Training Safely

How to Prevent Running Injuries

Keep shin splints and runner's knee at bay with these essential biomechanical rules.

Up to 50% of runners will experience an injury every single year. The tragic part? The vast majority of these injuries—like Shin Splints, IT Band Syndrome, and Plantar Fasciitis—are entirely preventable overuse injuries.

If you want to keep running for decades, you cannot afford to ignore the structural rules of the sport. Here is the definitive guide to bulletproofing your body against running injuries.


1. Slow Down (The 80/20 Rule)

The #1 cause of injury in beginner runners is running too fast, too often. When you run near your maximum heart rate, your form breaks down, placing immense sheer stress on your joints and tendons.

Elite athletes follow the 80/20 Rule: 80% of their weekly mileage is at a slow, conversational pace (Zone 2).
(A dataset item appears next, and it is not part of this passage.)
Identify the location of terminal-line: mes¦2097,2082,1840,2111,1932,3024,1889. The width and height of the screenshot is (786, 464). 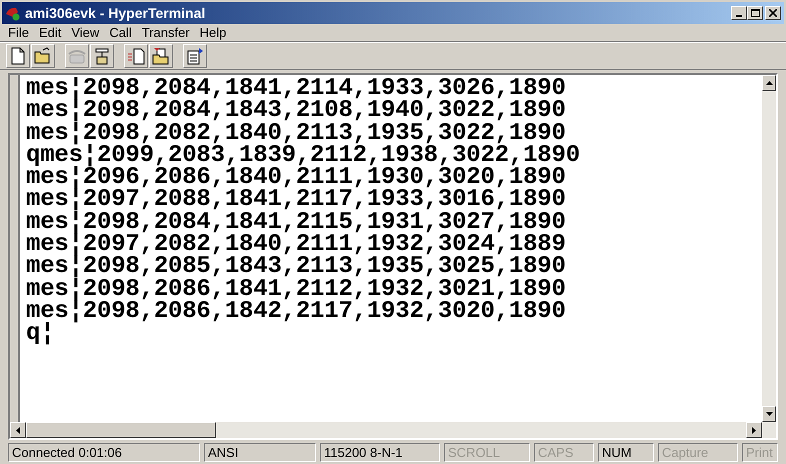
(296, 245).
Only 20% of their mileage involves hard speedwork. Slowing down builds your aerobic base and strengthens your tendons without risking overload.

2. Increase Cadence (Steps per Minute)

The Cadence Fix

"Overstriding" occurs when your foot lands way out in front of your center of gravity. This acts like a harsh braking mechanism, sending massive shockwaves through your knee. By taking shorter, quicker steps (aiming for 160-180 steps per minute), your foot lands underneath you, drastically reducing joint impact.

3. Follow the 10% Rule

Your cardiovascular system adapts to stress much faster than your skeletal system. Your lungs will want to run 10 miles before your bones and tendons are structurally capable of handling the impact.

Follow the 10% Rule: Never increase your total weekly running mileage by more than 10% compared to the previous week.

4. Heavy Strength Training

Running strengthens your heart, but it does very little to build the sheer muscle size necessary to absorb 3x your body weight with every footstrike. To prevent injury, you must strength train.

  • Calf Raises: To prevent Achilles tendinopathy.
  • Bulgarian Split Squats: To protect the knees.
  • Glute Bridges: Weak glutes cause the IT band to overcompensate, causing knee pain.

5. Rotate Your Shoes

Foam midsoles compress when you run. If you run in the same pair of shoes every single day, the foam doesn't have 24 hours to fully expand back to its protective shape.

Rotating between two different pairs of shoes also slightly changes the biomechanical stress on your foot, preventing repetitive strain injuries. Always replace shoes every 300 to 500 miles.


Listen to the "Whispers"

A major injury rarely happens out of nowhere. Your body whispers before it screams.

That slight dull ache in your knee on a Tuesday is a whisper. Take two days off immediately. If you ignore it and try to run through it, the whisper becomes a scream (a tear or a stress fracture) that sidelines you for 3 months.